Namun kaum muda tetap menjadi pengkritik perang yang paling sengit dan paling vokal.
Menurut satu anonim jajak pendapat yang diambil minggu lalu, 39% dari anak usia 18-24 tahun mengatakan mereka menentang perang, angka yang menurut analis kemungkinan jauh lebih tinggi mengingat risiko yang terlibat dalam berbicara menentang perang.
“Saya hanya tahu satu orang yang mendukung perang di sekolah saya. Ketika semua orang kembali, semua orang mengatakan betapa omong kosongnya,” kata siswa dari Krasnoyarsk itu.
Mobilisasi paksa pemuda Rusia terjadi saat Kremlin mengambil langkah-langkah tegas dan luas untuk menutup suara independen yang mungkin menentang invasi.

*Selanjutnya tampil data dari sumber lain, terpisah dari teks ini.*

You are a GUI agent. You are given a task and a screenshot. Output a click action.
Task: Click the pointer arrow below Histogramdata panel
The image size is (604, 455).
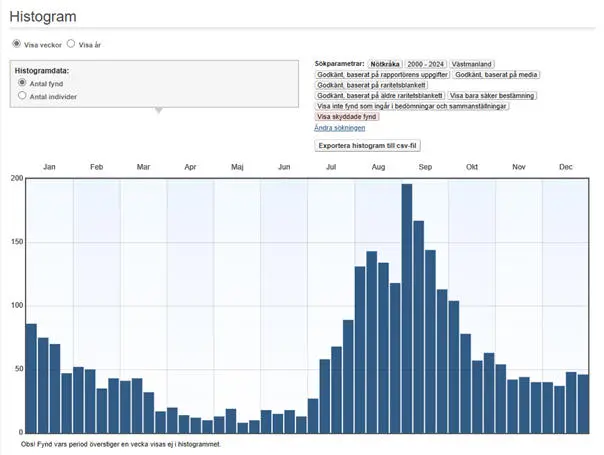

Hampir semua media independen dan beberapa platform media sosial Barat telah ditutup atau diblokir sejak dimulainya invasi, membuat orang Rusia hanya memiliki sedikit tempat untuk mencari informasi yang belum disaring melalui lensa pemerintah.
Terlepas dari represi dan penyensoran, kantong-kantong sentimen anti-perang tetap ada.
“Entah semua guru mendukungnya,” kata siswa asal Krasnoyarsk itu. “Seorang guru kemudian menulis kepada kami dan menyuruh kami untuk mengabaikan b********* itu. Untungnya kami memiliki setidaknya satu guru normal.”